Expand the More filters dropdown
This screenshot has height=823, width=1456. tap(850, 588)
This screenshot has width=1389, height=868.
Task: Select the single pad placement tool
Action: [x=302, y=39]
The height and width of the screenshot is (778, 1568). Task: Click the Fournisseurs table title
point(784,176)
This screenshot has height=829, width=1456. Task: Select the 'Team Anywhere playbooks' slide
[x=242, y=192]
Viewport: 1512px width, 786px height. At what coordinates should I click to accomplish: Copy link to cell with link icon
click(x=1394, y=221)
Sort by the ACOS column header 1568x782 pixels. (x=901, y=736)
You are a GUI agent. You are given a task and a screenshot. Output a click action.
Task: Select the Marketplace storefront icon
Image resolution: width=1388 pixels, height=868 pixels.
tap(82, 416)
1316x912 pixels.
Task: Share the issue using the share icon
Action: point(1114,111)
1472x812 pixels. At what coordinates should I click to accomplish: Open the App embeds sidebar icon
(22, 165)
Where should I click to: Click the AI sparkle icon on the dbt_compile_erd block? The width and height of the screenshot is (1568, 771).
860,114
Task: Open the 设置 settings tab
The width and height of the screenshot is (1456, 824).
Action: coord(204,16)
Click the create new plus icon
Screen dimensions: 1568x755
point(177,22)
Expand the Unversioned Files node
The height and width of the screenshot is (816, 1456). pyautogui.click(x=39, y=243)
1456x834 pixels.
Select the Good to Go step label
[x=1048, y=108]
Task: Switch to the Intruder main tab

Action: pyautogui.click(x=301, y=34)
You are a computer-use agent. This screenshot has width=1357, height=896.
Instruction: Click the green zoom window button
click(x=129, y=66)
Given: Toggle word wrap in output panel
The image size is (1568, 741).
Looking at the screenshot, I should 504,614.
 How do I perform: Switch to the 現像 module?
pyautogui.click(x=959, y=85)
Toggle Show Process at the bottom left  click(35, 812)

———

### [ABOUT THIS EXERCISE]
Every entry above needs to be quoted exactly.

### [RESPONSE FOR THIS EXERCISE]
Expand the More filters dropdown
This screenshot has height=823, width=1456. tap(850, 588)
This screenshot has width=1389, height=868.
Task: Select the single pad placement tool
Action: [x=302, y=39]
The height and width of the screenshot is (778, 1568). Task: Click the Fournisseurs table title
point(784,176)
This screenshot has height=829, width=1456. Task: Select the 'Team Anywhere playbooks' slide
[x=242, y=192]
Viewport: 1512px width, 786px height. At what coordinates should I click to accomplish: Copy link to cell with link icon
click(x=1394, y=221)
Sort by the ACOS column header 1568x782 pixels. (x=901, y=736)
You are a GUI agent. You are given a task and a screenshot. Output a click action.
Task: Select the Marketplace storefront icon
Image resolution: width=1388 pixels, height=868 pixels.
tap(82, 416)
1316x912 pixels.
Task: Share the issue using the share icon
Action: point(1114,111)
1472x812 pixels. At what coordinates should I click to accomplish: Open the App embeds sidebar icon
(22, 165)
Where should I click to: Click the AI sparkle icon on the dbt_compile_erd block? The width and height of the screenshot is (1568, 771).
860,114
Task: Open the 设置 settings tab
The width and height of the screenshot is (1456, 824).
Action: coord(204,16)
Click the create new plus icon
Screen dimensions: 1568x755
point(177,22)
Expand the Unversioned Files node
The height and width of the screenshot is (816, 1456). pyautogui.click(x=39, y=243)
1456x834 pixels.
Select the Good to Go step label
[x=1048, y=108]
Task: Switch to the Intruder main tab

Action: pyautogui.click(x=301, y=34)
You are a computer-use agent. This screenshot has width=1357, height=896.
Instruction: Click the green zoom window button
click(x=129, y=66)
Given: Toggle word wrap in output panel
The image size is (1568, 741).
Looking at the screenshot, I should 504,614.
 How do I perform: Switch to the 現像 module?
pyautogui.click(x=959, y=85)
Toggle Show Process at the bottom left  click(35, 812)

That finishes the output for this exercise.